State law provides that “[t]he trial court may reduce a sentence upon motion filed within 120 days after the date the sentence is imposed or probation is revoked.” See Tenn. R. Crim. P. 35(a). Thus, “[a] properly filed motion to reduce one’s sentence tolls the period of limitations.” See Vantrease v. Taylor, No. 3:14-00728, 2017 WL 429458, at *9 (M.D. Tenn. Jan. 31, 2017) (citing Wall v. Kholi, 562 U.S. 545 (2011)), report and recommendation adopted, 2017 WL 1174035 (M.D. Tenn. Mar. 29, 2017). Petitioner filed his motion for reduction of his sentence on October 22, 2018, and the trial court dismissed it as untimely on November 27, 2018. Because the trial court expressly dismissed the motion for sentence reduction as untimely, Curry is not entitled to statutory tolling for the period during which this motion was pending before the trial court. The limitations period under the Antiterrorism and Effective Death Penalty Act (the “AEDPA”) commenced again on June 5, 2018, the day after the initial post-conviction petition was dismissed and continued to run while Petitioner’s motion to reduce his sentence was pending in the trial court. This Court, however, must consider whether he is entitled to statutory tolling for the time during which his second state post-conviction petition was pending before the state courts.

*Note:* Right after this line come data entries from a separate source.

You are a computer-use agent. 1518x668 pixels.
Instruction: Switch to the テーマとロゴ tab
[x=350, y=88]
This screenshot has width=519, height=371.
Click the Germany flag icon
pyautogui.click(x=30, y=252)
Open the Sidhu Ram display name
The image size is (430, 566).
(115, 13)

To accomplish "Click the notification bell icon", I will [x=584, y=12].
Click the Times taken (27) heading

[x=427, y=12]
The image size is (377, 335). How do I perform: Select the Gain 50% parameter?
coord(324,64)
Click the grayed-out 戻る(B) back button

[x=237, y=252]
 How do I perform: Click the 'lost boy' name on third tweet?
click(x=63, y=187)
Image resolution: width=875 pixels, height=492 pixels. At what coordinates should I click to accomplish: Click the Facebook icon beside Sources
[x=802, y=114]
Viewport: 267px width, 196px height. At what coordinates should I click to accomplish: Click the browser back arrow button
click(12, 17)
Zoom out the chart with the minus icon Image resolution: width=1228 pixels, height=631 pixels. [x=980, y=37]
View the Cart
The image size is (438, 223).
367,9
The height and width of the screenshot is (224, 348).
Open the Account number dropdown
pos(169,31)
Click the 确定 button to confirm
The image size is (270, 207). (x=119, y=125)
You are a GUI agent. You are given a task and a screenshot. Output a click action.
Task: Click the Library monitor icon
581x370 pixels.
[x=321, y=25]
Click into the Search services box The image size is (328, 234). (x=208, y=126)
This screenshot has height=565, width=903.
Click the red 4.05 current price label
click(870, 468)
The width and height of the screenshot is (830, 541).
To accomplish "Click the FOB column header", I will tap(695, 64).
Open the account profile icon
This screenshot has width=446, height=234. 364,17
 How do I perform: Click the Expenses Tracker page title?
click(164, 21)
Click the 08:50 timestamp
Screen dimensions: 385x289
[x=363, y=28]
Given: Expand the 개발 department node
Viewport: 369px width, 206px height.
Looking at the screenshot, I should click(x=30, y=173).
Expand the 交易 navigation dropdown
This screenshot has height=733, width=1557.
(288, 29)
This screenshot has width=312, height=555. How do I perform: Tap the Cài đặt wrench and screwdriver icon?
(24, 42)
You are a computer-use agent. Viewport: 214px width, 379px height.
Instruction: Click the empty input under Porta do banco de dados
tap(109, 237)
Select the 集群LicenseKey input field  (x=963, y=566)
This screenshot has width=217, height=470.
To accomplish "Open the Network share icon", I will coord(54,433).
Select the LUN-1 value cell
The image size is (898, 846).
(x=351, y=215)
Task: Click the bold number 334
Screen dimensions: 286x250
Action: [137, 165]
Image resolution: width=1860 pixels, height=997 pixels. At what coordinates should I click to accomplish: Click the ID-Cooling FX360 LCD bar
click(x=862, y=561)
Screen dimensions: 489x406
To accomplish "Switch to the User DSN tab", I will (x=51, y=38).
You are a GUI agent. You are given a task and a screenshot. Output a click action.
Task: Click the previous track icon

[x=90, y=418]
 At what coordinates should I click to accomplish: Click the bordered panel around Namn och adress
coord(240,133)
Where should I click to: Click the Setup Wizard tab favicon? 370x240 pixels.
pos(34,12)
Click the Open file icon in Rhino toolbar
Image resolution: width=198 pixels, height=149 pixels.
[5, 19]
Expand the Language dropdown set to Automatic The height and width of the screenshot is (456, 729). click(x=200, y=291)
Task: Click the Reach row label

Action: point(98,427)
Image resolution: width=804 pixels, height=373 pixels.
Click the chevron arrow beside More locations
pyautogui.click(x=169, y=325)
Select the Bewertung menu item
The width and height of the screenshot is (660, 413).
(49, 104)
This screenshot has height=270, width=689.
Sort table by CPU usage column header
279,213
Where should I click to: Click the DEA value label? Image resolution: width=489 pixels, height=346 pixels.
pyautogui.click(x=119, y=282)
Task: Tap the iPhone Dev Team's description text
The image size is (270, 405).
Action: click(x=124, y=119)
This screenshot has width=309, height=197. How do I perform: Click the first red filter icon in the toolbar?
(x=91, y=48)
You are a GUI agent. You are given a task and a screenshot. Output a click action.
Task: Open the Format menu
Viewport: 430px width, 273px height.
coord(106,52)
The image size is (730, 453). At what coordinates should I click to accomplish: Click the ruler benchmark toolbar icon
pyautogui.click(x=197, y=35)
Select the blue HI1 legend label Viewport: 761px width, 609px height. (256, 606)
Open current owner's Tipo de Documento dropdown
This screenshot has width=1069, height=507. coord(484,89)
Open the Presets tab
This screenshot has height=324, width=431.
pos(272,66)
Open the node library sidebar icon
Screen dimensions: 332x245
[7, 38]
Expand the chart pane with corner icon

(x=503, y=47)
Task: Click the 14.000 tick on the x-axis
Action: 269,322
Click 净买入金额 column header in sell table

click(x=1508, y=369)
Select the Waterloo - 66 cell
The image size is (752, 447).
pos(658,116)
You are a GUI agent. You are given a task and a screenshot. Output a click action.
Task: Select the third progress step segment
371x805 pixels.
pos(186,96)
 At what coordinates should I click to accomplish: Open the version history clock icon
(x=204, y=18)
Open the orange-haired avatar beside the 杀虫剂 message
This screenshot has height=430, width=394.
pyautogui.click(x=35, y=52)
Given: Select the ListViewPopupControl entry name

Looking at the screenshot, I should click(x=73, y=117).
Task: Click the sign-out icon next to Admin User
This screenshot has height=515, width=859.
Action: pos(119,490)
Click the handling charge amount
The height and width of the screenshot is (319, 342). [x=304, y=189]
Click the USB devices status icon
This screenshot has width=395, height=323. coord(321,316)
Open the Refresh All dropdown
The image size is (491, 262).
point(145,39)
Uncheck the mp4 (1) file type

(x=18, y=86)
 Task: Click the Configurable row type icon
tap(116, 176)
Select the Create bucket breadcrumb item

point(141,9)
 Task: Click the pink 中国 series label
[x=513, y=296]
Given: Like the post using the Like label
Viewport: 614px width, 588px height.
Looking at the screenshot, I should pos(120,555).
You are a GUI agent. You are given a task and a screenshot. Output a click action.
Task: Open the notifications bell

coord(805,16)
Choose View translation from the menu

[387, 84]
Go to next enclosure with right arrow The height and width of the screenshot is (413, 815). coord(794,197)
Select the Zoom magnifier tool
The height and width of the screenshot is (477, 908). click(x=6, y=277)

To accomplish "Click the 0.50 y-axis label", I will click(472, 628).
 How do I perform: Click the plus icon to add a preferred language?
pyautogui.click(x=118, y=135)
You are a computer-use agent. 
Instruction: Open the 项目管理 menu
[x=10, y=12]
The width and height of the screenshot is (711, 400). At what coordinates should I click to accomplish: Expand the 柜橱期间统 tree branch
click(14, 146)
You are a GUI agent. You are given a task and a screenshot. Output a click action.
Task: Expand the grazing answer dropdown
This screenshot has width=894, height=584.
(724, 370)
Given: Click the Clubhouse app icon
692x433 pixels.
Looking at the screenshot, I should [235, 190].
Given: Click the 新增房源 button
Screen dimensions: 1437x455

Respondent argues that this petition was “dismissed following a hearing on the State’s motion to dismiss” and that it was dismissed on “procedural[] grounds.” (D.E. 14-1 at PageID 296-97.) He further maintains that “[s]tatutory tolling would also be inappropriate as to the second petition for post-conviction relief because Petitioner did not present any of the issues contained in the instant petition before the [TCCA].” (Id. at PageID 296.) Curry filed his second post-conviction petition on May 31, 2019. Tennessee’s state prison mailbox rule provides in relevant part: If papers required or permitted to be filed by these rules are prepared by or on behalf of a pro se petitioner incarcerated in a correctional facility and are not received by the clerk of the court until after the time fixed for filing, filing shall be timely if the papers were delivered to the appropriate individual at the correctional facility within the time fixed for filing. “Correctional facility” shall include a prison, jail, county workhouse or similar institution in which the pro se petitioner is incarcerated. This provision shall also apply to service of papers by pro se petitioners pursuant to these rules. Should timeliness of filing or service become an issue, the burden is on the pro se petitioner to establish compliance with this provision.
Tenn. Sup. Ct. R. 28, § 2(G). Here, however, Curry failed to complete the certificate of service indicating the date on which he gave his post-conviction petition to staff at HCCF for mailing to the post-conviction court. This Court, therefore, deems that post-conviction petition to have been filed on May 31, 2019. With 358 days remaining, the limitations period expired on Wednesday, May 29, 2019, two days before the post-conviction court received Curry’s second post-conviction petition. Even if this Court assumes that the second petition was properly filed,3 it cannot serve to toll the limitations period because it was filed after the period expired. See Vroman v. Brigano, 346 F.3d 598, 602 (6th Cir. 2003). With regard to the filing of a federal habeas petition, under the prison-mailbox rule, a petition is deemed filed on the date the prisoner provides the document to prison officials for
mailing to the court. See Houston v. Lack, 487 U.S. 266, 276 (1988). Curry signed the Petition and declared under penalty of perjury that it was placed in the prison mailing system on July 29, 2025. Accordingly, the Court deems the Petition to have been filed as of July 29, 2025—more than six years after the one-year limitations period expired on May 29, 2019.4 The Petition is, therefore, untimely under § 2244(d)(1) and must be dismissed unless the inmate demonstrates he is entitled to equitable tolling or makes a credible claim of actual innocence.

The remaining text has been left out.